Une métamorphose du pouvoir

Dans les traces de Franklin Roosevelt qui disait, "je suis d'accord avec vous, je veux le faire, maintenant faites-le moi faire", Obama se laisse convaincre par les individus qui s'octroient la parole. Il fait en sorte que la société civile s'empare pleinement de sa marge de manœuvre et le conduise à agir. C'est ainsi qu'il a changé d'avis sur le mariage gay et est devenu le premier président en exercice à y être favorable.

Cette métamorphose du leadership est intéressante pour l'avenir.

Elle participe à acheminer la démocratie vers une nouvelle étape de son développement: une plus grande et plus autonome prise de pouvoir des citoyens dont les représentants ne sont que les arbitres. La politique s'articule de plus en plus du bas vers le haut et c'est à ce surplus démocratique qu'Obama peut associer son nom.

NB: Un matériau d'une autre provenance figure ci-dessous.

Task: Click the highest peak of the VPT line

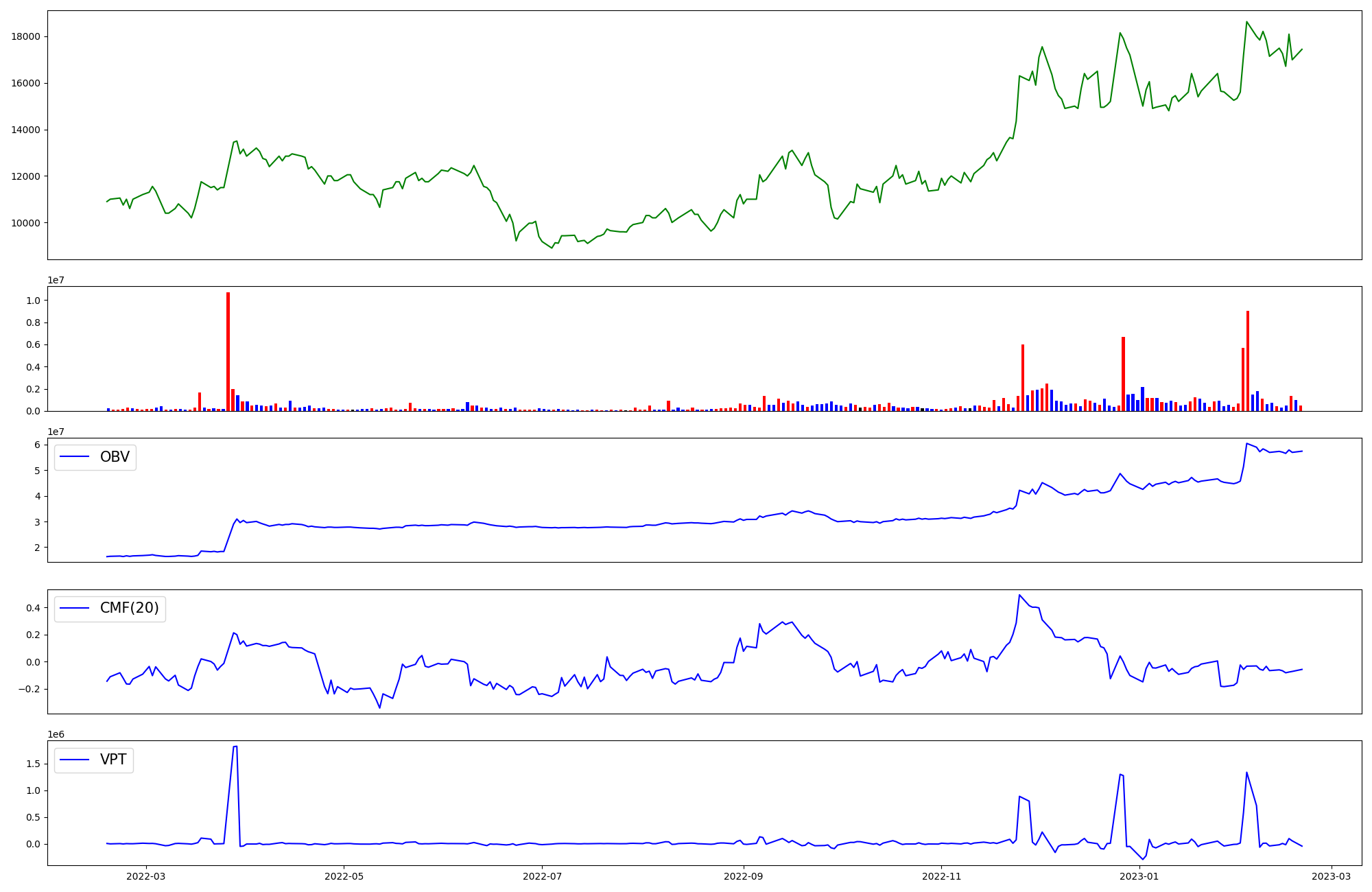Action: [235, 747]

Pas de doctrine Obama donc, mais une emprunte profonde sur la nature du pouvoir.

Favoriser les forces productives mais les orienter vers la responsabilité sociale, alléger l'Etat mais proposer une option publique efficace, démocratique et participative. C'est dans cette synthèse des contraires, dans cette attitude profondément ambiguë que s'écrit peut-être un moment essentiel de l'histoire politique.